I invested in the best tools, and once I developed my processes for creating content and started to see some dollars trickle in, I hired a writer to help with the workload.
This effort to invest the money I was making back into the business allowed PPI to grow into an income-generating asset that is becoming increasingly hands-off. When you run your own business, you have the ability to automate it to the point where you can generate income that is passive.
The best part? Starting a blogging business requires almost no up-front investment, and the income potential is off the charts. On top of that, blogging is a lifestyle business, which means you can operate from anywhere in the world.
Get Started: Sign up to receive our Free Beginner Blogger Course!
2. Dividend Paying Stocks
Dividend stocks are great for consistent cash flow and are entirely passive. These are stocks that pay dividends periodically to their shareholders, which are paid out as cash or received as additional shares of the stock.
If you have confidence in a few publicly-traded companies, research each one to find out if they offer a dividend yield. This Forbes article highlights some of the top dividend stocks for 2023, which is a good place to start.
To better understand dividend-paying stocks as income-generating assets, let’s use Coca-Cola as an example. The Atlanta-based beverage company offers a 2.77% yield which equates to an annual dividend payment of $1.76 per share.

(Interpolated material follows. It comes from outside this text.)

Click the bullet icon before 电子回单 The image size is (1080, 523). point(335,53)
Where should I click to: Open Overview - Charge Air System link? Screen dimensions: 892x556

So if you purchase 100,000 shares of Coca-Cola (KO), you will receive $176,000 annually as a dividend payment plus any gains related to the stock price.
Get Started: Reach out to your financial advisor to discuss the best dividend-paying stocks.
3. Real Estate Assets
Real Estate will always be near the top of the list of income-generating assets. Of course, depending on the property, the cash flow you receive can be completely passive or more hands-on. For instance, a multi-family complex with 100 units comes with a lot of headaches while a single-tenant building occupied by Starbucks provides what we call ‘mailbox money.’
At any rate, rental income from real estate properties is excellent for recurring cash flow that you can depend on each and every month. Real estate investing is typically capital intensive as most banks will require a 25% down payment to acquire rental properties.
With that said, if you’re in a position to get started with real estate investing, owning property provides a cushion of rental income to build wealth that comes with numerous tax advantages. As such, real estate is an income-producing asset that we highly recommend.
Get Started: Contact a local real estate broker.
4. Real Estate Crowdfunding
Real estate crowdfunding is a more hands-off approach to real estate investing that is more accessible in that it offers a much more manageable minimum investment.
Rather than owning property, which forces you to take on the responsibility of landlord, property manager, contractor, plumber, and more, real estate crowdfunding allows you to pool funds with a trusted manager to acquire individual properties and portfolios of real estate.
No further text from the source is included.